The increase in the balance in the 30-89 days delinquent category included one commercial loan with an outstanding balance of $2.7 million that was 35 days past due (and had been current prior to the first quarter 2016), and an increase of $807,000 in 1-4 family residential mortgage loans. • Deposits and repo sweep accounts totaled $962,989,000 at March 31, 2016, up from $940,530,000 at December 31, 2015 but down from $982,474,000 at March 31, 2015. The reduction in total deposits and repo sweeps at March 31, 2016 as compared to March 31, 2015 includes a reduction of $15.0 million in time deposits (mainly certificates of deposit and IRAs) and a $6.9 million reduction in noninterest-bearing demand (checking) deposits. 

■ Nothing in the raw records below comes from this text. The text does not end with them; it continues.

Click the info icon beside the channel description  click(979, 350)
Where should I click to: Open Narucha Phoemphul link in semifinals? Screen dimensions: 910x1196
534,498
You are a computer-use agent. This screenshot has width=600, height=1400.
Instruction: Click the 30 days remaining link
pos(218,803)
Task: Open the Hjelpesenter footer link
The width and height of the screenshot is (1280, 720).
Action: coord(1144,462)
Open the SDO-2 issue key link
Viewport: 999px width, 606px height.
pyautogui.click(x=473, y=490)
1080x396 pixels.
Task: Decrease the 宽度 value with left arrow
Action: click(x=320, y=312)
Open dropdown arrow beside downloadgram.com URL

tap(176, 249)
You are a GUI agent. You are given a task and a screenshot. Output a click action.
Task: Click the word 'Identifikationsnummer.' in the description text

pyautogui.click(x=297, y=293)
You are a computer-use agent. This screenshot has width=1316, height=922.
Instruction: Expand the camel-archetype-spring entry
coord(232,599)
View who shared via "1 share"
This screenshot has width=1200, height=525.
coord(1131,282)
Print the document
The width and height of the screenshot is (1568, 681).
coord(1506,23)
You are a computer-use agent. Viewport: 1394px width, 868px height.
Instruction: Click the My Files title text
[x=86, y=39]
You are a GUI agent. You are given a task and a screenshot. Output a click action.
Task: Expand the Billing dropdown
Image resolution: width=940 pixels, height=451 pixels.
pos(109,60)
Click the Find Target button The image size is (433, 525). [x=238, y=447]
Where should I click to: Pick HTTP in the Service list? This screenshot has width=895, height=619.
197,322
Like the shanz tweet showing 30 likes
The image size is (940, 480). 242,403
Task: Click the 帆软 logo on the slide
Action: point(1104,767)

At December 31, 2015, municipal deposits were down significantly from previous levels as a result of the Pennsylvania state budget impasse and related delays in funding municipal entities. In early 2016, the current Pennsylvania fiscal budget situation was resolved, and C&N’s deposit levels from these entities increased. 

• Total shareholders’ equity was $188,310,000 at March 31, 2016 as compared to $187,487,000 at December 31, 2015 and $189,103,000 at March 31, 2015. Tangible common equity as a percentage of tangible assets was 14.64% at March 31, 2016, up from 14.28% a year earlier. In July 2014, C&N announced a common stock repurchase plan for the repurchase of up to 622,500 shares, or 5% of the total shares outstanding on July 16, 2014. In the first quarter 2016, 154,350 shares were repurchased for a total cost of $3,070,000, at an average price of $19.89 per share. Cumulatively through March 31, 2016, 589,550 shares had been repurchased. 

In April 2016, C&N repurchased the remainder of the shares authorized under the program. In total, 622,500 shares were repurchased for a total cost of $12,140,000, at an average price of $19.50 per share. 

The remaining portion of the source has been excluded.